** TASK BRIEF **
Reproduce every record exactly as given.

Stored data entries
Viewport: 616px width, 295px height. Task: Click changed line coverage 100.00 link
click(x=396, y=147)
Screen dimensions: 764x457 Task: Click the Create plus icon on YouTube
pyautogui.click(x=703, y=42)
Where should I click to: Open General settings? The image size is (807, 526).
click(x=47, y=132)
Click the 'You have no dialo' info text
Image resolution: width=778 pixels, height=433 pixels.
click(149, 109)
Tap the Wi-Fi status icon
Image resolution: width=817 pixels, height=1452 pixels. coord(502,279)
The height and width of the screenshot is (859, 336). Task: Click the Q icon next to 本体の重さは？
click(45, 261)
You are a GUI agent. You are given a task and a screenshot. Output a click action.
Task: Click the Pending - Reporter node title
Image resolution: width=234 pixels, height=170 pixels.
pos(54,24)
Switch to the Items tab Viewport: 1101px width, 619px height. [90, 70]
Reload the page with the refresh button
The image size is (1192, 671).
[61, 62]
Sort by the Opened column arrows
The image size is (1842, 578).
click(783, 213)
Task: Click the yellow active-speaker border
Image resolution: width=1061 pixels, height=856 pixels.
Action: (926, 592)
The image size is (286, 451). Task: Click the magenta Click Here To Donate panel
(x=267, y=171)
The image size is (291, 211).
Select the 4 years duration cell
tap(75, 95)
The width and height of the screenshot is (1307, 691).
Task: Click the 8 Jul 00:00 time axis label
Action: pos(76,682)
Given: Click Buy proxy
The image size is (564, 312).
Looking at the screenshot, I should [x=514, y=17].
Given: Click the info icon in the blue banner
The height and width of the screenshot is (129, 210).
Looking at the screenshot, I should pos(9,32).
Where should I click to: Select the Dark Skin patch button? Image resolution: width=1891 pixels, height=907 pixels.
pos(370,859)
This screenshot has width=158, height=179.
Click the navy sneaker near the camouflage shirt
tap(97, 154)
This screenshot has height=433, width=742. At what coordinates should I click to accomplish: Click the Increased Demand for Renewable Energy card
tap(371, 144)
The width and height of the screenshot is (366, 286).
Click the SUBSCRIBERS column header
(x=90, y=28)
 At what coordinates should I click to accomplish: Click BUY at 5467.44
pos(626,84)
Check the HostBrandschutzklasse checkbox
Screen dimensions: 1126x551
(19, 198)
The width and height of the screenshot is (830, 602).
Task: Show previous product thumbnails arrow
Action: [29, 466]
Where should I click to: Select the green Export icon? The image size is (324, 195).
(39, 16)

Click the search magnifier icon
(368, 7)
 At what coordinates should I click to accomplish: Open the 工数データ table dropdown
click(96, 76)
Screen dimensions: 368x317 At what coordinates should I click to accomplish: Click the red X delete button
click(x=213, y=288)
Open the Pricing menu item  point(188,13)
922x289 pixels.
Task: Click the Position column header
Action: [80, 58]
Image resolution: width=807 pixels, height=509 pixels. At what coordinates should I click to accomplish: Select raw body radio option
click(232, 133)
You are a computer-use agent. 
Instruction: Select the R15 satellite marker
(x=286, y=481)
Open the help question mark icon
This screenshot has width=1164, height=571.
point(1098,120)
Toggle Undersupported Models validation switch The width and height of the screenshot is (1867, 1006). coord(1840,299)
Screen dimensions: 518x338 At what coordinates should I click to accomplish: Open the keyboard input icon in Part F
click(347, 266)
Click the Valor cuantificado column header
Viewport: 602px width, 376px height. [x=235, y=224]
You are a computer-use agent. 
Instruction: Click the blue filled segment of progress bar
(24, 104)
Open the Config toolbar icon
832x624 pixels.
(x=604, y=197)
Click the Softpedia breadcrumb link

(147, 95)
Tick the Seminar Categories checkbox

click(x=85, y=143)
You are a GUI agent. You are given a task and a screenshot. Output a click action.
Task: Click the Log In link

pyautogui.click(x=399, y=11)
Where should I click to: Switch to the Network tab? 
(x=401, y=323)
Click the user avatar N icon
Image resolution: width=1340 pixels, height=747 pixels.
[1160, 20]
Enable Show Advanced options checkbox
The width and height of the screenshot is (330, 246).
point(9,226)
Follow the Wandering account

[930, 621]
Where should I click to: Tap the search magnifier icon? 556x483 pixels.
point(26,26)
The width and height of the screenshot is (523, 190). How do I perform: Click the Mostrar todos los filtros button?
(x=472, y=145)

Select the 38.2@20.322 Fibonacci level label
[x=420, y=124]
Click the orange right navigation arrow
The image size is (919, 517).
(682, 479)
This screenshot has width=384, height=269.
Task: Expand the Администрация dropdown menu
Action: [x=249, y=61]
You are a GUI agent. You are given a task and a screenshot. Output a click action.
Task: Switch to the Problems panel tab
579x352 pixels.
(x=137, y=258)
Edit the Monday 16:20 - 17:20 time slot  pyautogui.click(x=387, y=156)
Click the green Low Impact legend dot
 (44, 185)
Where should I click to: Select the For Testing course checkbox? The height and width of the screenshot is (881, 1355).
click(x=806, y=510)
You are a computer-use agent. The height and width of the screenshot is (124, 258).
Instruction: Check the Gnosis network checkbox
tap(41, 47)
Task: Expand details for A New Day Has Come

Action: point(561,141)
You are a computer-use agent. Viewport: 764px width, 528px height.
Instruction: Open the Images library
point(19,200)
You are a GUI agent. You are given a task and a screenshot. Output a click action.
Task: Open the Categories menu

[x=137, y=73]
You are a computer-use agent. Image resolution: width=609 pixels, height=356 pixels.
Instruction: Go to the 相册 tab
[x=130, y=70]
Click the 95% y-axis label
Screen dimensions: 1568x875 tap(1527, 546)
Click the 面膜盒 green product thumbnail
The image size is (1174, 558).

** ANSWER BOX **
Viewport: 616px width, 295px height. Task: Click changed line coverage 100.00 link
click(x=396, y=147)
Screen dimensions: 764x457 Task: Click the Create plus icon on YouTube
pyautogui.click(x=703, y=42)
Where should I click to: Open General settings? The image size is (807, 526).
click(x=47, y=132)
Click the 'You have no dialo' info text
Image resolution: width=778 pixels, height=433 pixels.
click(149, 109)
Tap the Wi-Fi status icon
Image resolution: width=817 pixels, height=1452 pixels. coord(502,279)
The height and width of the screenshot is (859, 336). Task: Click the Q icon next to 本体の重さは？
click(45, 261)
You are a GUI agent. You are given a task and a screenshot. Output a click action.
Task: Click the Pending - Reporter node title
Image resolution: width=234 pixels, height=170 pixels.
pos(54,24)
Switch to the Items tab Viewport: 1101px width, 619px height. [90, 70]
Reload the page with the refresh button
The image size is (1192, 671).
[61, 62]
Sort by the Opened column arrows
The image size is (1842, 578).
click(783, 213)
Task: Click the yellow active-speaker border
Image resolution: width=1061 pixels, height=856 pixels.
Action: (926, 592)
The image size is (286, 451). Task: Click the magenta Click Here To Donate panel
(x=267, y=171)
The image size is (291, 211).
Select the 4 years duration cell
tap(75, 95)
The width and height of the screenshot is (1307, 691).
Task: Click the 8 Jul 00:00 time axis label
Action: pos(76,682)
Given: Click Buy proxy
The image size is (564, 312).
Looking at the screenshot, I should [x=514, y=17].
Given: Click the info icon in the blue banner
The height and width of the screenshot is (129, 210).
Looking at the screenshot, I should pos(9,32).
Where should I click to: Select the Dark Skin patch button? Image resolution: width=1891 pixels, height=907 pixels.
pos(370,859)
This screenshot has width=158, height=179.
Click the navy sneaker near the camouflage shirt
tap(97, 154)
This screenshot has height=433, width=742. At what coordinates should I click to accomplish: Click the Increased Demand for Renewable Energy card
tap(371, 144)
The width and height of the screenshot is (366, 286).
Click the SUBSCRIBERS column header
(x=90, y=28)
 At what coordinates should I click to accomplish: Click BUY at 5467.44
pos(626,84)
Check the HostBrandschutzklasse checkbox
Screen dimensions: 1126x551
(19, 198)
The width and height of the screenshot is (830, 602).
Task: Show previous product thumbnails arrow
Action: [29, 466]
Where should I click to: Select the green Export icon? The image size is (324, 195).
(39, 16)

Click the search magnifier icon
(368, 7)
 At what coordinates should I click to accomplish: Open the 工数データ table dropdown
click(96, 76)
Screen dimensions: 368x317 At what coordinates should I click to accomplish: Click the red X delete button
click(x=213, y=288)
Open the Pricing menu item  point(188,13)
922x289 pixels.
Task: Click the Position column header
Action: [80, 58]
Image resolution: width=807 pixels, height=509 pixels. At what coordinates should I click to accomplish: Select raw body radio option
click(232, 133)
You are a computer-use agent. 
Instruction: Select the R15 satellite marker
(x=286, y=481)
Open the help question mark icon
This screenshot has width=1164, height=571.
point(1098,120)
Toggle Undersupported Models validation switch The width and height of the screenshot is (1867, 1006). coord(1840,299)
Screen dimensions: 518x338 At what coordinates should I click to accomplish: Open the keyboard input icon in Part F
click(347, 266)
Click the Valor cuantificado column header
Viewport: 602px width, 376px height. [x=235, y=224]
You are a computer-use agent. 
Instruction: Click the blue filled segment of progress bar
(24, 104)
Open the Config toolbar icon
832x624 pixels.
(x=604, y=197)
Click the Softpedia breadcrumb link

(147, 95)
Tick the Seminar Categories checkbox

click(x=85, y=143)
You are a GUI agent. You are given a task and a screenshot. Output a click action.
Task: Click the Log In link

pyautogui.click(x=399, y=11)
Where should I click to: Switch to the Network tab? 
(x=401, y=323)
Click the user avatar N icon
Image resolution: width=1340 pixels, height=747 pixels.
[1160, 20]
Enable Show Advanced options checkbox
The width and height of the screenshot is (330, 246).
point(9,226)
Follow the Wandering account

[930, 621]
Where should I click to: Tap the search magnifier icon? 556x483 pixels.
point(26,26)
The width and height of the screenshot is (523, 190). How do I perform: Click the Mostrar todos los filtros button?
(x=472, y=145)

Select the 38.2@20.322 Fibonacci level label
[x=420, y=124]
Click the orange right navigation arrow
The image size is (919, 517).
(682, 479)
This screenshot has width=384, height=269.
Task: Expand the Администрация dropdown menu
Action: [x=249, y=61]
You are a GUI agent. You are given a task and a screenshot. Output a click action.
Task: Switch to the Problems panel tab
579x352 pixels.
(x=137, y=258)
Edit the Monday 16:20 - 17:20 time slot  pyautogui.click(x=387, y=156)
Click the green Low Impact legend dot
 (44, 185)
Where should I click to: Select the For Testing course checkbox? The height and width of the screenshot is (881, 1355).
click(x=806, y=510)
You are a computer-use agent. The height and width of the screenshot is (124, 258).
Instruction: Check the Gnosis network checkbox
tap(41, 47)
Task: Expand details for A New Day Has Come

Action: point(561,141)
You are a computer-use agent. Viewport: 764px width, 528px height.
Instruction: Open the Images library
point(19,200)
You are a GUI agent. You are given a task and a screenshot. Output a click action.
Task: Open the Categories menu

[x=137, y=73]
You are a computer-use agent. Image resolution: width=609 pixels, height=356 pixels.
Instruction: Go to the 相册 tab
[x=130, y=70]
Click the 95% y-axis label
Screen dimensions: 1568x875 tap(1527, 546)
Click the 面膜盒 green product thumbnail
The image size is (1174, 558).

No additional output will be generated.